The year 1971 was the year when Bangladesh achieved independence and emerged as a sovereign country.

Incumbents

 President: Sheikh Mujibur Rahman (starting 17 April)
 Prime Minister: Tajuddin Ahmad (starting 17 April)

Events

March
 2 March – First hoisting of the National flag of Bangladesh (initial version) at the Dhaka University by Vice President of Dhaka University Students' Union (DUCSU) leader A. S. M. Abdur Rab.
 7 March – Sheikh Mujibur Rahman makes his historic freedom speech.
 25 March – Pakistan Army launches Operation Searchlight at midnight on the 25th, marking the start of the 1971 Bangladesh atrocities.

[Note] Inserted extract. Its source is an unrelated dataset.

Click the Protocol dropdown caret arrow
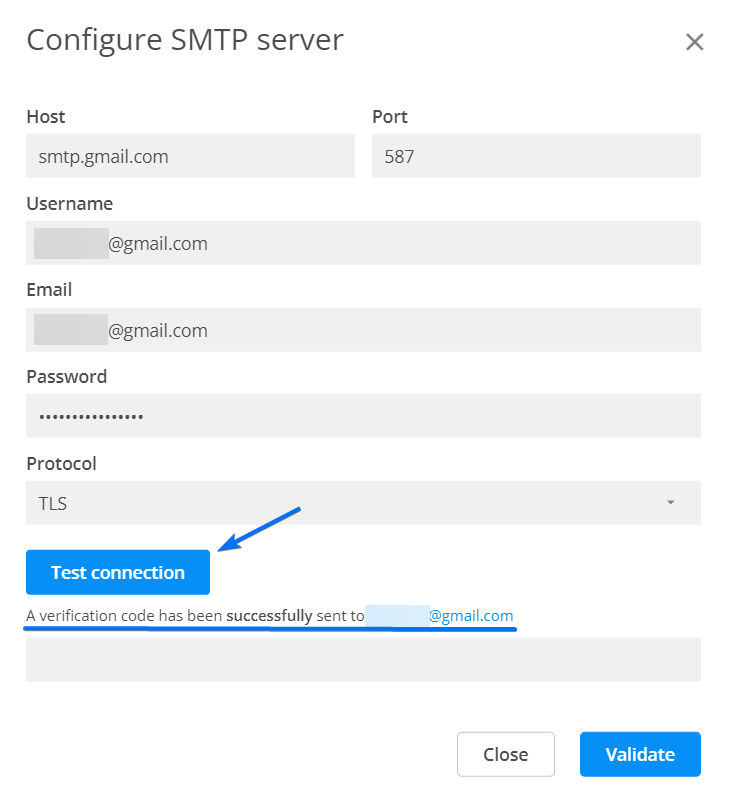This screenshot has width=732, height=790. point(670,503)
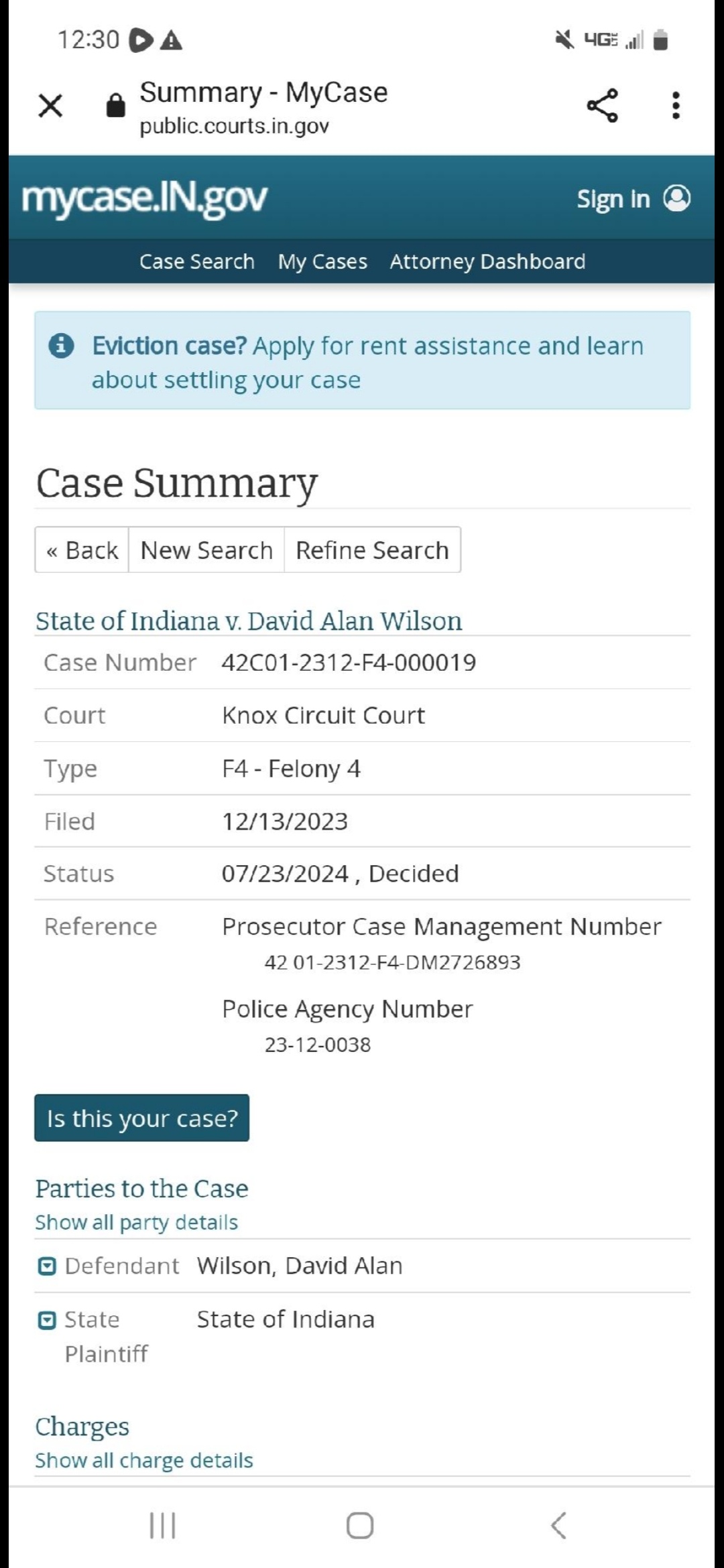Open the Android recent apps button
This screenshot has width=724, height=1568.
[162, 1526]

Sheikh Mujib is arrested. (to 26 March)
 26 March – Sheikh Mujib declares the independence of Bangladesh before his arrest by Pakistani Army.
 27 March – Major Ziaur Rahman broadcasts the declaration of independence on behalf of Bangabandhu  Sheikh Mujibur Rahman over the radio.
 31 March – Kushtia resistance begins.

April
 2 April – Jinjira genocide
 10 April – Formation of a provisional Bangladesh government-in-exile.
 12 April – M. A. G. Osmani takes command of the Bangladesh Armed Forces.
 17 April – The government-in-exile takes oath at Mujibnagar.
 18 April – Battle of Daruin, Comilla and Battle of Rangamati-Mahalchari waterway, Chittagong Hill Tracts.

May
 5 May – Gopalpur massacre, workers slain by the Pakistani Army
 20 May – Chuknagar massacre by the Pakistan Army.
 24 May – Swadhin Bangla Betar Kendra radio station established in Kolkata.

July
 11 July – Sector Commanders Conference 1971. (to 17 July)

August
 16 August – Operation Jackpot, Bangladesh naval commando operation.
 20 August – Flight Lieutenant Matiur Rahman attempts to defect after hijacking a fighter plane.

September
 5 September – Battle of Goahati, Jessore.
 28 September – Bangladesh Air Force functional.

October
 13 October – Dhaka guerrillas kill Abdul Monem Khan, governor of East Pakistan.
 28 October – Battle of Dhalai Outpost, Srimongol.

November
 9 November – Six small ships constitute the first fleet of Bangladesh Navy.
 16 November – Battle of Ajmiriganj, an 18‑hour encounter between MB Freedom Fighters and the Pakistan army.
 20 November – Battle of Garibpur between India and the Pakistan Army. (to 21 November)
 21 November – Mitro Bahini, a joint force of Bangladesh and Indian troops formed.
 22 November – Battle of Boyra, involving Pakistani and Indian air force.

December

 3 December – Indo-Pakistani War of 1971 breaks out. Bangladesh Air Force destroys Pakistani oil depots.
 4 December – India officially invades East Pakistan.
 6 December – India becomes the first country to recognize Bangladesh. Swadhin Bangla Betar Kendra radio station becomes Bangladesh Betar.
 7 December – Liberation of Jessore, Sylhet and the Moulovi Bazar.
 9 December – Chandpur and Daudkandi liberated.
 10 December – Liberation of Laksham. Two Bangladeshi ships sunk mistakenly by Indian air attack.
 11 December – Liberation of Hilli, Mymensingh, Kushtia and Noakhali.
 14 December – Selective genocide of nationalist intellectuals, liberation of Bogra.
 16 December – Surrender of the Pakistan army and liberation of Dhaka.
 22 December – The provisional government of Bangladesh arrives in Dhaka from exile.

Sports

The Shadhin Bangla Football Team was formed by Bangladesh Krira Samity of the Bangladeshi government in exile shortly after the start of liberation war in 1971. This is the first instance of a Bangladesh national football team in any form. The team toured throughout India playing a total of 16 friendly matches to raise international awareness and economic support for the liberation war.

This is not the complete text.